IE 11 is not supported. For an optimal experience visit our site on another browser.

Computer program helps decode ancient texts

An ancient, indecipherable text from the Indus Valley region is slowly being decoded with the help of a computer program, according to recent research.
Image:
A collection of written texts of the ancient inhabitants of the Indus River Valley region. Although the meaning of the symbols in these texts have long eluded scientists, computers are helping researchers to slowly decode their meaning.J. M. Kenoyer
/ Source: Discovery Channel

An ancient, indecipherable text from the Indus Valley region is slowly being decoded with the help of a computer program, according to recent research.

Though it has yet to decrypt this mysterious language, the program may help to decipher other ancient texts whose meanings have been long since forgotten.

"The computer program operates on sequences of symbols, so it can be used to learn a statistical model of any set of unknown or known texts," said Rajesh Rao, a University of Washington professor of computer science and co-author of the paper published in the Proceedings of the National Academy of Sciences (PNAS).

"In fact, such statistical models have been used to analyze a wide variety of sequences ranging from DNA and speech to economic data."

Roughly 5,000 seals, tablets and amulets, filled with about 500 different symbols, were created somewhere between 2600 and 1900 B.C. by a people living in the Indus River Valley.

Despite numerous attempts to decipher the symbols, a full translation has long eluded scientists. In fact, one recent paper even cast doubt on whether the Indus Valley script was even a written text at all, but rather political or religious symbols.

To start the search for what meaning the text might hold, American and Indian scientists input the symbols into a computer program and then ran a statistical analysis of the symbols and where they appear in the texts.

With that information, the program can do many things: create new, hypothetical Indus Valley texts, fill in missing symbols in existing texts, and tell the scientist if a particular text has been generated by their computer model.

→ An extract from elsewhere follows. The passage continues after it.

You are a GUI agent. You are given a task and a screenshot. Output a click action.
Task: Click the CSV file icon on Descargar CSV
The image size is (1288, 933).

"We used the latter to show that the Indus texts that have been discovered in West Asia are statistically very different from the texts found in the Indus Valley," said Rao, "suggesting that the Indus people used their script to represent different content or language when living in a foreign land."

For Asko Parpolo, a professor at the University of Helsinki and an expert on the Indus Valley script, the PNAS research helps prove that the symbols are indeed an early written language. It does little, however, to decipher the text.

The written of the ancient inhabitants of the Indus Valley might never be decoded, according to Parpolo, but computer modeling of unknown languages could help reveal their meaning as well, said Marcelo Montemurro, a scientist at the University of Manchester.

Using modern texts to validate this theory, Montemurro and his colleagues used computers and information theory to find the main topic of written works including Charles Darwin's "On the Origin of Species" and Herman Melville's "Moby Dick." Not surprisingly, words like "species," "selection" and "islands" were some of the top ten words in "Origin of Species."

Montemurro now wants to test his model on an undeciphered medieval text known as the Voynich manuscript.

"The text is not long, but these methods can be applied so we can at least obtain a list of special words that would presumably convey the overall meaning of the texts," said Montemurro.

The technique "separates words like 'a' and 'the' that are frequent but not functional from words that presumably convey the overall meaning of the texts," said Montemurro. With the most significant symbols identified, scientists could then study those symbols intensively to decipher the language more quickly.

For now, however, the Indus Valley script and the Voynich manuscript, along with many other ancient texts, remain indecipherable, but scientists are hopeful that computers will eventually decode the symbols on them.

"There are some who say the (Indus Valley) script can never be deciphered without a bilingual text like the Rosetta Stone or really long texts," said Rao.

"I am however optimistic that given a few more years, we may be able to at least narrow down the language family of the script by using computer analysis to gain an in-depth understanding of the underlying grammar."